# Directions:
**A)** Answer these questions from the passage on God's kingdom, one per line:
(i) While wealth and resources are concentrated, who starves?
(ii) What does God call us to do for each other?
(iii) Which two books will be open when we stand before Christ on the throne?
**B)** Write out the part of the passage on God's kingdom starting with "To bring the peaceful kingdom" and going on through "to that calling.", keeping every word and punctuation mark the same.

# Text section:
· · · ·
The trouble is that our selfishness and desire for control keep getting in the way of God’s plan. God created a beautiful world for everyone, but we get so carried away with possessions and convenience that we destroy creation with thoughtless consumption and wasteful living. God gives us a world with plenty for everyone, but we concentrate wealth and resources while the vulnerable starve. God keeps trying to get us to change our ways, but we have not.
To bring the peaceful kingdom into existence, God has to defeat the forces that stand in the way. The power of God’s redeeming word rides out to break down the lying words of our world that claim some people are better than others, that some deserve to suffer, that there is not enough for everyone.
To bring the peaceful, blessed kingdom to earth, God defeats the evil powers of the world, including the evil powers inside us. When God shows us this vision of a final judgment it reminds us that our choices, our actions have consequences. It’s not about rules and requirements; it’s about living our calling and responsibility in the world. God calls us to love each other, so at the last judgment we will be faced with how we have responded to that calling.
In the end we will stand before Christ on the throne. The book of our lives will be open and so will the book of life. We will stand before Jesus and account for our lives.
How are you doing? This is not about guilt trips or inadequacy or pride or fear. We’ve been given an amazing gift: the chance to be part of the beautiful kingdom God is bringing into the world. Each day, each interaction with someone else is a chance to be part of God’s kingdom. How is your life contributing to that kingdom? How are your actions blocking God’s kingdom?
· · · ·
# Given information:
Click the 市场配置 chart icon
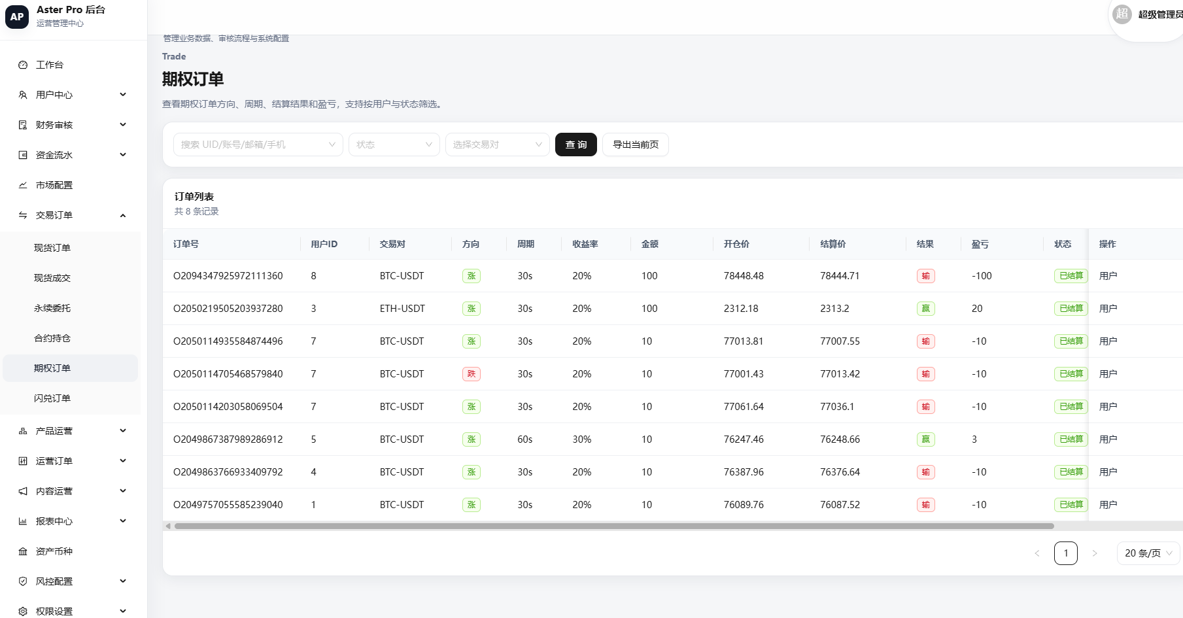coord(23,185)
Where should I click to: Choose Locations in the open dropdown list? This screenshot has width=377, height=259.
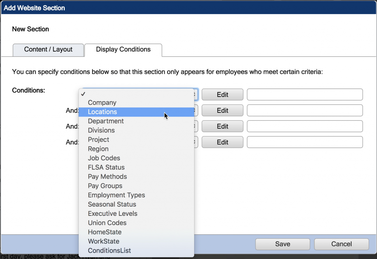point(102,112)
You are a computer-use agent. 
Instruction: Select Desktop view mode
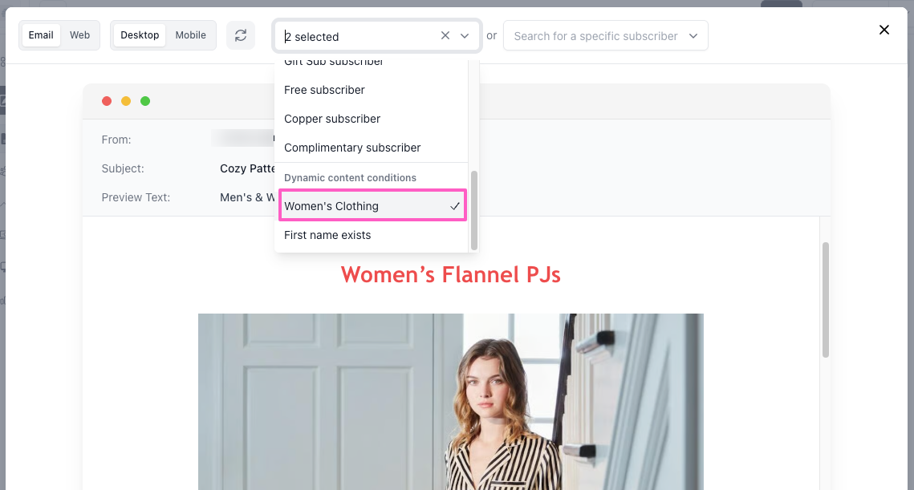tap(140, 35)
· · · ·
# Expected results:
**A)**
(i) The vulnerable.
(ii) To love each other.
(iii) The book of our lives and the book of life.

**B)**
To bring the peaceful kingdom into existence, God has to defeat the forces that stand in the way. The power of God’s redeeming word rides out to break down the lying words of our world that claim some people are better than others, that some deserve to suffer, that there is not enough for everyone.
To bring the peaceful, blessed kingdom to earth, God defeats the evil powers of the world, including the evil powers inside us. When God shows us this vision of a final judgment it reminds us that our choices, our actions have consequences. It’s not about rules and requirements; it’s about living our calling and responsibility in the world. God calls us to love each other, so at the last judgment we will be faced with how we have responded to that calling.